Case History
A 45-year-old woman presented with a rapidly growing thigh mass. A biopsy showed a small, blue, round cell tumor. The lesional cells were positive for WT-1 and negative for cytokeratin and desmin.
What is the diagnosis?
- Extraskeletal myxoid chondrosarcoma
- Ewing sarcoma
- C. Myxoid liposarcoma
- CIC-rearranged sarcoma
The answer is “D”,CIC-rearranged sarcoma
CIC-rearranged sarcoma is a recently established translocation-associated round cell sarcoma. The most common fusion partner is DUX4.It primarily occur in the deep soft tissue of the limbs and trunk, less commonly affect the head and neck, retroperitoneum, pelvis and visceral organs, and rarely arise in bone. There is a wide age distribution at presentation but more commonly occur in young adults.
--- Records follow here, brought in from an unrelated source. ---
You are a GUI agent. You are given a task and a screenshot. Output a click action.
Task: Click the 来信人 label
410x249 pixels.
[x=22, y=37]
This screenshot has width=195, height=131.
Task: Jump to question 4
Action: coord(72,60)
Histologically, CIC-rearranged sarcomas are typically composed of solid sheets of small round cells, with a lobulated grow pattern. Focal myxoid stroma is a common feature. There is typically minor (or less frequent moderate) nuclear pleomorphism. These tumors may have variable CD99 immunoreactivity. Expression of WT1 and ETV4 is reportedly seen in 90-100% of tumors thus is useful in distinguishing CIC-rearranged sarcomas from their histologic mimickers. Most CIC-rearranged tumors have a dismal response to Ewing sarcoma regiments and have aggressive outcomes.
Extraskeletal myxoid chondrosarcoma usually occurs in adults, mostly arises in the deep soft tissues of the proximal extremities. The tumor typically has a multinodular architecture, with abundant myxoid or chondromyxoid matrix. The tumor cells form cords, and small clusters, with minimal cytologic atypia. Most of these tumors demonstrate t(9;22)(q22;q12) or less frequently t(9;17)(q22;q11) resulting gene fusions of NR4A3-EWSR1 or NR4A3-TAF15.
Ewing sarcomas are histologic mimickers of CIC-rearranged sarcoma. It is driven by pathognomonic and etiological TEF-ETS gene fusions, the most common alteration being EWSR1-FLI1 translocation.
Myxoid liposarcomausually occurs in young adults, mostly arises in the deep soft tissues of the extremities. The tumor typically has a nodular growth pattern, with a prominent myxoid stroma and delicate, arborizing, “chicken-wire” vasculature, and often contains “pulmonary edema”-like areas. There is a mixture of small, round, blue cells and small, signet-ring lipoblasts. Myxoid liposarcoma is characterized by t(12;16)(q13;p11) that results in FUS-DDIT3 gene fusion, present in >95% of cases. Rarely, t(12;22)(q13;q12) EWSR1-DDIT3 can be seen.